How often does it happen that you leave a doctor’s consultation room with more questions than answers? The Ditto ZorgApp must put an end to this, by translating difficult medical terms into easier language.
The idea of the app came from founder Bart Voorn from personal frustration. “I went to the hospital with my father, to the Emergency Department. That was a very stressful situation, where we received a lot of information from different doctors. When I left with him at the end of the day, we wondered: what actually happened? We didn’t understand everything or remember well.”
So Voorn came up with the idea for an app that records conversations with doctors and translates it into easy language. “I understand that doctors use medical terms, so they are trained and so they talk to each other. But if I want to make a decision as a patient what I want to do, or I want to enter a certain treatment, it is just very difficult.”
The founder of Ditto found out that you can record medical conversations and that is exactly what Ditto does. “You turn the app on your phone, make a recording and immediately afterwards you get a very simple and clear summary.”
The app, which you can download for free, is already live, but a lot of feedback has already been received with which Voorn wants to continue to develop the app. “We can’t let him run live yet. And a question that we got a lot, for example, is whether the app can make follow -up questions based on earlier agreements. What did I discuss again at the time? Maybe you should all buy devices or do exercises. The app might be able to help you with that.”
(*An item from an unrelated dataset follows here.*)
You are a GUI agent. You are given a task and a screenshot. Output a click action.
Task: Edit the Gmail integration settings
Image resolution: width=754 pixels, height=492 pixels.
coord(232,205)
The University Medical Center Groningen (UMCG) also sees salvation in the app and will help Ditto further develop. “We will look together with the UMCG at the engine that is in the app. If no good summary can be made now, the app will also indicate this. We will not take any risk. But with the UMCG we will look at that engine to ensure that it does as often as possible.”
A tricky point with medical data is privacy, ditto has had to make a hard choice. “We have decided that all data will be stored on your phone. We cannot go to the recordings that are made.”
Voorn expects his app to greatly improve healthcare in the Netherlands. “More and more technology is becoming available that is used by doctors in the hospital. But what the patient federation, for example, also likes that technology becomes available for patients. Sixty percent of the conversations is forgotten, that is such a shame. So we think we can improve healthcare if we also focus on technology for patients.”